Mixed Bean Gluten Free Pasta DishIf you’ve eliminated gluten from your diet, you know how hard it can be to eat your favorite meals. Carbs and comfort go hand in hand for a lot of people. Eating healthier with a new diet and cutting the gluten can feel like a double hit of no fun. Now your comfort foods are back as pastas, breads and cakes have gone gluten free making it easier to try out a new diet. Grocery stores are adding gluten free foods giving you variety of options to keep meals tasty and healthy at home.

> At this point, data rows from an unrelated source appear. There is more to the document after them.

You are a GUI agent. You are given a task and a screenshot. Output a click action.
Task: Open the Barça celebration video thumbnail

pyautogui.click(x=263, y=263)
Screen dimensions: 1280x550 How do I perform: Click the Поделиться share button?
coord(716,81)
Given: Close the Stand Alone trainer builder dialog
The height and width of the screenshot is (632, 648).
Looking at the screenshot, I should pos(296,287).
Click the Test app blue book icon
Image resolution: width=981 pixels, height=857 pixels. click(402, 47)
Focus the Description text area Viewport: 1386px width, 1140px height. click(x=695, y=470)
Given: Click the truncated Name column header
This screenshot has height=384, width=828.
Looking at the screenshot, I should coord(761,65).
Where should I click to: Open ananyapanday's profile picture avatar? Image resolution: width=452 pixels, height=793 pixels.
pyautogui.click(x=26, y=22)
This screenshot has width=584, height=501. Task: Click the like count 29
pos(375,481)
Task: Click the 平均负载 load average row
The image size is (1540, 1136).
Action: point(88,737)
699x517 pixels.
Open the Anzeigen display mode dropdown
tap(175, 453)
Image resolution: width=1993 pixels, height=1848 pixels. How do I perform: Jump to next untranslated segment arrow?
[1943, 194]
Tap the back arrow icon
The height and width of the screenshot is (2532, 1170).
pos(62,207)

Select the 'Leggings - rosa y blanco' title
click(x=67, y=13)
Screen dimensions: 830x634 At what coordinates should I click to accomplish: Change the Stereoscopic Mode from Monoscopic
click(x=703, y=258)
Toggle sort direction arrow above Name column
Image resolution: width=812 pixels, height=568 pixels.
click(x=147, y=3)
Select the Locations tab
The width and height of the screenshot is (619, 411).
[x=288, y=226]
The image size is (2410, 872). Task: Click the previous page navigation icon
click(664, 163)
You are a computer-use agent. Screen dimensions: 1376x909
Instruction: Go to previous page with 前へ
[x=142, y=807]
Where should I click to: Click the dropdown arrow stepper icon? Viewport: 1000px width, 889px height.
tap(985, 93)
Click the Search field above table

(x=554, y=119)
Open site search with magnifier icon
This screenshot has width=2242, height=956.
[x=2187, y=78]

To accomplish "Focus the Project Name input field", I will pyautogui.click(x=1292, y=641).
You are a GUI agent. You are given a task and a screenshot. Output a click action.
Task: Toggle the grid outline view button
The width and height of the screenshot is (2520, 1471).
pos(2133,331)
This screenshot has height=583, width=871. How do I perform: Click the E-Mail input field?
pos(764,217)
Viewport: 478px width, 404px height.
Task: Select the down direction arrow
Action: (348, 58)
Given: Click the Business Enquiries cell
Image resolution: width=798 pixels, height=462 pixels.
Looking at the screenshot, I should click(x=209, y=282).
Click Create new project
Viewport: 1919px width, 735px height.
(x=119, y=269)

Pasta has gotten the gluten free makeover with varieties now made with quinoa, corn or rice. You can keep all the great pasta taste you love without the gluten. This pasta bowl is made with gluten free pasta, Randall Beans and bell peppers. Exotic turmeric provides a gorgeous yellow color. Leeks, Vidallia onions and celery add a flavorful backbone to the dish. Fragrant garlic and ginger spice up the broth before the pasta is added. The addition of parsley and thyme provide a freshness complementing the warm and comforting pasta.

 

Mixed Bean Gluten Free Pasta Bowl

1 box quinoa pasta
2 cups of Randall Deluxe Mixed Beans, not rinsed or drained
3 tablespoons olive oil
1 leek, halved and thinly sliced (white and light green part only)
1 Vidallia Onion, chopped
1/2 green pepper, chopped
1/2 red pepper, chopped
8 cloves garlic, minced
3 tablespoons ginger, minced
2 tablespoons tumeric
2 stalks celery, finely chopped
2 bay leaves
1/2 cup fresh parsley, finely chopped
5 sprigs of thyme, leaves removed
6 cups vegetable stock
scallions for garnish
salt and pepper to taste

Heat the olive oil in a large stock pot over medium high heat. Add garlic and ginger and saute until fragrant. Next add in the leek, Vidallia onion, green pepper and red pepper. Saute until soft. Add the tumeric and stir for one minute. Add the vegetable stock, fresh thyme and beans with their liquid then bring to a boil. Skim any foam off the top and reduce heat to a simmer. Salt and pepper to taste. Continue to simmer until there is about 5 cups of liquid left. Once the broth has evaporated enough liquid, bring it back up to a boil. Add the pasta and cook until firm. Turn off the heat, stir in parsley and cover. Let rest until the noodles are al dente (about three to four minutes). Serve in bowls and garnish with scallions.

Meatless Monday is so much more appealing when incorporating this tasty dish featuring Randall Great Northern Beans.